Pourquoi l’argent ne circule pas au sein de l’économie ivoirienne ?

0

On entend dire partout en Côte d’Ivoire que l’argent se fait rare. A cela s’ajoute la question de la vie chère. Dans les lignes qui suivent, nous tentons de passer en revue toutes ces questions.

1. Les raisons pour lesquelles l’argent ne circule pas.

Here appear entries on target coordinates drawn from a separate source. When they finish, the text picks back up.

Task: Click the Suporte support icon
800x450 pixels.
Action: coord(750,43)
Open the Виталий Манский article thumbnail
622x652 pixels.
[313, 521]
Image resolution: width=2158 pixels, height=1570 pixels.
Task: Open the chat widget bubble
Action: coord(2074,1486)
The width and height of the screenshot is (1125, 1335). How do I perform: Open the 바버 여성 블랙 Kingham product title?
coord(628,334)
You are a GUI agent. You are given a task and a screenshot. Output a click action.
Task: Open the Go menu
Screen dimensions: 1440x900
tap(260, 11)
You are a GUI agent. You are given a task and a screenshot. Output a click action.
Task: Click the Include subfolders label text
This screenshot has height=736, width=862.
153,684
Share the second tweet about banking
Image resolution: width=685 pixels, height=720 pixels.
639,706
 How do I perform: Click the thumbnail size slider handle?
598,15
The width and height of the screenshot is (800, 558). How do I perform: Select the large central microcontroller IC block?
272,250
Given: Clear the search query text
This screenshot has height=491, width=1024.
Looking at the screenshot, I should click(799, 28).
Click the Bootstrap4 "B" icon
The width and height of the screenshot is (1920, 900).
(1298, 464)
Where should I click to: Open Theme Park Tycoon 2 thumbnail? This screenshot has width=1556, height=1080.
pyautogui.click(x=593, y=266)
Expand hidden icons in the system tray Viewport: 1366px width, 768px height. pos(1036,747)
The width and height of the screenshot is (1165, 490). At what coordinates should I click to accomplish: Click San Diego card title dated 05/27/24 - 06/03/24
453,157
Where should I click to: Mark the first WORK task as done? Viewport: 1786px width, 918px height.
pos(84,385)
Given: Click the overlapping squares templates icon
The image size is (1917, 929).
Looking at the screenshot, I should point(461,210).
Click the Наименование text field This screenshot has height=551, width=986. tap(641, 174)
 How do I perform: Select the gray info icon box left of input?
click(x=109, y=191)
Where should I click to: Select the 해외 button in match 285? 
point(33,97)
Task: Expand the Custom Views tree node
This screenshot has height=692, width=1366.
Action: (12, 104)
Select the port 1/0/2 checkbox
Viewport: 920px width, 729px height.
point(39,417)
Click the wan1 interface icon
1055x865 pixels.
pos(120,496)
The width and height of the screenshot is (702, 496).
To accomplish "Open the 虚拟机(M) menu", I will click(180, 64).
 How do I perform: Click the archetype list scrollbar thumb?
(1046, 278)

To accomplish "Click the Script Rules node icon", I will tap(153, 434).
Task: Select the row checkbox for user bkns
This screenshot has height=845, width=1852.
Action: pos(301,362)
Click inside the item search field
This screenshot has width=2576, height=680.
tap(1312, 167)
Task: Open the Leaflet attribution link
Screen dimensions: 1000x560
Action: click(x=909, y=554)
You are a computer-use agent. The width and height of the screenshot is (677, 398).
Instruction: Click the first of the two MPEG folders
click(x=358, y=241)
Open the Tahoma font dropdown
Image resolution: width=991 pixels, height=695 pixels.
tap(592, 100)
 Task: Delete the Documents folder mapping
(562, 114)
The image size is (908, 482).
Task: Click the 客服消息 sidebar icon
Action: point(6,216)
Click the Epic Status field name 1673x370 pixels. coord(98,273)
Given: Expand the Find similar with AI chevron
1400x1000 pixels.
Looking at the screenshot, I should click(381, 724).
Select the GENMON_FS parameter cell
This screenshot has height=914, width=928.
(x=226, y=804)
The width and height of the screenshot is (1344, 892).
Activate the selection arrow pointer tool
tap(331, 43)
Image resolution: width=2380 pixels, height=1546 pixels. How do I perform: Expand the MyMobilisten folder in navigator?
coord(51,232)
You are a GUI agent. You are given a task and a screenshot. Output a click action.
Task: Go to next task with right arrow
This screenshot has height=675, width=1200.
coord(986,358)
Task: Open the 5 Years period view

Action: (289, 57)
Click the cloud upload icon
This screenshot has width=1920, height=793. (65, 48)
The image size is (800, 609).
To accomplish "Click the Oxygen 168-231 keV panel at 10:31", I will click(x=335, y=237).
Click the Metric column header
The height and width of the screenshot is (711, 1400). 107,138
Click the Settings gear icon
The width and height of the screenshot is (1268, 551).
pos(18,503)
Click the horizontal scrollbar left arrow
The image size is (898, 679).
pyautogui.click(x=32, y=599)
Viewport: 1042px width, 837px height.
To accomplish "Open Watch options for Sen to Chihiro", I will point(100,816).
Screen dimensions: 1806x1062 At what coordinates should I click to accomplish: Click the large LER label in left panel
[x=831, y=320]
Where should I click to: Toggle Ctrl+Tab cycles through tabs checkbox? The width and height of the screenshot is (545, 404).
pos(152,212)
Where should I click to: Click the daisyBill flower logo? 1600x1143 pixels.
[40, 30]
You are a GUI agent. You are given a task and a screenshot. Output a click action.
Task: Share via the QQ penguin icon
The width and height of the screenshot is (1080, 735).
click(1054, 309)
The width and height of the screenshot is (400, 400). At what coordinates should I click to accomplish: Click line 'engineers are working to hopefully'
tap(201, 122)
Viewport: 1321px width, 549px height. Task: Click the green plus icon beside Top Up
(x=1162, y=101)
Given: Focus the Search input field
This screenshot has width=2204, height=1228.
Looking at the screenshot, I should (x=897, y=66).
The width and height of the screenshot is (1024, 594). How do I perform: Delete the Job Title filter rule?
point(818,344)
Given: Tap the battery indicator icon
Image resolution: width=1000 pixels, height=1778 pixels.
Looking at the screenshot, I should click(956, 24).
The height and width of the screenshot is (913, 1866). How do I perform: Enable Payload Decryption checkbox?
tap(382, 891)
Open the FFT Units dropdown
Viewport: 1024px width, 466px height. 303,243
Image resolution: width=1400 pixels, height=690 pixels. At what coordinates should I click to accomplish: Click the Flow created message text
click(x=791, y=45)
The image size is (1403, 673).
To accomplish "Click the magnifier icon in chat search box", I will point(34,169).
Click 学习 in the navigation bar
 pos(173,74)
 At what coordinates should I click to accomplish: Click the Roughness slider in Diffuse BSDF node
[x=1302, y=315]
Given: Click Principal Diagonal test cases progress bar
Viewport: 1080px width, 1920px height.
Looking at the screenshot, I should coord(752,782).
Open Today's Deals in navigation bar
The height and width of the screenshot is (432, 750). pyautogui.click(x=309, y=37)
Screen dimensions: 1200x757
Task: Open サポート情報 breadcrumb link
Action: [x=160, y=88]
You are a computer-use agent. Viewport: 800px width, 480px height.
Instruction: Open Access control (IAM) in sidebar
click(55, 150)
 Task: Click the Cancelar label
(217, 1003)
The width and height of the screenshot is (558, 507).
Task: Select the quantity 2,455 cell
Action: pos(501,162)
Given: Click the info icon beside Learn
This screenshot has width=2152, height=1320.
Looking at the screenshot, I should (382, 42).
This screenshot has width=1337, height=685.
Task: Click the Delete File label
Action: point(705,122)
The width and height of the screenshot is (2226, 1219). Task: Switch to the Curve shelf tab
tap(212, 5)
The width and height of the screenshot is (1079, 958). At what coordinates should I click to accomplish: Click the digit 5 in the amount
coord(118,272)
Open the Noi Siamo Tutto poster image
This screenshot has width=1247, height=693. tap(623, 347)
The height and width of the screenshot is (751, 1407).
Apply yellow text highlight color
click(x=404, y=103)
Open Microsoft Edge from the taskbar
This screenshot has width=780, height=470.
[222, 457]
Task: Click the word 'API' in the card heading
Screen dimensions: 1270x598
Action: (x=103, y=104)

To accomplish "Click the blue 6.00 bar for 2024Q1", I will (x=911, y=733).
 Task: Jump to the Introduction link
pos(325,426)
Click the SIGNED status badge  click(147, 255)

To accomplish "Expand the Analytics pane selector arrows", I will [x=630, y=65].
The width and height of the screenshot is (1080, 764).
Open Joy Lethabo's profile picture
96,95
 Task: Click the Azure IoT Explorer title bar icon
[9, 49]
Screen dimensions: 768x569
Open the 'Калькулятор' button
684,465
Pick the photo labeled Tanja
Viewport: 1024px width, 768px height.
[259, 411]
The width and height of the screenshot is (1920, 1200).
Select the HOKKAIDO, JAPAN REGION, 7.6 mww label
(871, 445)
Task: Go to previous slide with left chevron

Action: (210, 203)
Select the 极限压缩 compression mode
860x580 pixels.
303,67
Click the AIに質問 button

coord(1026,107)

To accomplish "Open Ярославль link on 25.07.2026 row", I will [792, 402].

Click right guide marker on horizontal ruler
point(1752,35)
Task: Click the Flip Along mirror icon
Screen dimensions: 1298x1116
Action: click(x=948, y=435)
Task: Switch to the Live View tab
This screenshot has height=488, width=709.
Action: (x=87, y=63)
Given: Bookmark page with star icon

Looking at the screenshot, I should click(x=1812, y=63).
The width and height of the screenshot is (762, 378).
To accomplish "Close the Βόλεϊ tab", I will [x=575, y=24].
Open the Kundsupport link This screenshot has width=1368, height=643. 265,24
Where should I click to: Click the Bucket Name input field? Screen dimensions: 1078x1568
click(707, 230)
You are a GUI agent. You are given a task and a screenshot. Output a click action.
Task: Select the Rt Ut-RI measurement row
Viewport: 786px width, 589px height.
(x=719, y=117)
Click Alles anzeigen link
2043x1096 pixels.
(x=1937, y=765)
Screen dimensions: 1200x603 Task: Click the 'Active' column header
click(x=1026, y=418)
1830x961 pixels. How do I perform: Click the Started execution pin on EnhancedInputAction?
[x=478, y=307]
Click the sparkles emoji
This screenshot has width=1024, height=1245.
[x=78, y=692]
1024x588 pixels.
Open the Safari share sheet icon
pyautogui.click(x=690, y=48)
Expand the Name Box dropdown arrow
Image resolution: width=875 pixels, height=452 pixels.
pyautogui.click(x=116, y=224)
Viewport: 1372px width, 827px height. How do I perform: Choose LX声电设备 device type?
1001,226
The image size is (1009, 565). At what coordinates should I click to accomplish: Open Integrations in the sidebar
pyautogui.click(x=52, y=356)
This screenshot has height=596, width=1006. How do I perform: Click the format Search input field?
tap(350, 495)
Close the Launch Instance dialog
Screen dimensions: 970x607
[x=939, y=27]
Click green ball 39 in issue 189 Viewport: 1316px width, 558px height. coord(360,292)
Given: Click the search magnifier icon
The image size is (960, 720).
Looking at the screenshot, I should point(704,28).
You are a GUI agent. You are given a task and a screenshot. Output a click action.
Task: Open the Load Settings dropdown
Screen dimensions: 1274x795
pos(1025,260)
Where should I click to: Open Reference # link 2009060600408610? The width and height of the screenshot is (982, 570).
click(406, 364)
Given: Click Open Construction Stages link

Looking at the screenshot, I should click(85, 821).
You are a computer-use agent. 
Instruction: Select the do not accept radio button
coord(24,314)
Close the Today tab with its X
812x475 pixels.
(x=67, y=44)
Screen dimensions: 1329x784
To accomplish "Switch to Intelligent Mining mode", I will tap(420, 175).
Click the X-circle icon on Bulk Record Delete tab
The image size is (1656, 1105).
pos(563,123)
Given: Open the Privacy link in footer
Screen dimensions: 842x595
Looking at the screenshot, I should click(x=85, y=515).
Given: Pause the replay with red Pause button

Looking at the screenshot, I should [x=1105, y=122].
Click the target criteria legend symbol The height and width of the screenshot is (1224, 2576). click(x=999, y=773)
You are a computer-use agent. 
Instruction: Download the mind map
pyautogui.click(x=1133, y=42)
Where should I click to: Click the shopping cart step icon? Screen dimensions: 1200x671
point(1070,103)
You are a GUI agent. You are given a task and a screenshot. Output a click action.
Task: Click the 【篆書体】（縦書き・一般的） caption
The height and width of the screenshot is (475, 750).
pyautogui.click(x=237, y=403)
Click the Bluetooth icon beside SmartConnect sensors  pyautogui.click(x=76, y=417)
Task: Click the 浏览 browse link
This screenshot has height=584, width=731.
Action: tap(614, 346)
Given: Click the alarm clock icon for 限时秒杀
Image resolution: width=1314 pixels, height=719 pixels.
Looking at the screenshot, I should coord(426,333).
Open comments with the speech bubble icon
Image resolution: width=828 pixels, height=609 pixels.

La monnaie organise toute la société. Elle est un moyen d’échange entre biens et services reconnu par un ensemble de personnes, et permettant des échanges non nécessairement simultanés à l’intérieur de cet ensemble. La monnaie est donc un ensemble de signes symboliques convenus au sein d’une société pour y représenter les valeurs d’échange. Il ne faut en aucun cas confondre les valeurs signifiées avec les symboles qui les signifient.
La plupart des économistes se résignent à dire “ne cherchez pas la nature de la monnaie, mais sachez comment elle fonctionne”. Il me semble nécessaire que l’économiste découvre la nature juridique de la monnaie, au travers de son fonctionnement.  Les économistes en distinguent trois: une unité de compte qui permet d’exprimer les prix des biens; un moyen d’échange reconnu par tous, qui permet d’effectuer des transactions; et une réserve de valeur, une des formes de la richesse, qui permet de reporter dans le futur l’acquisition d’un bien ou d’un service.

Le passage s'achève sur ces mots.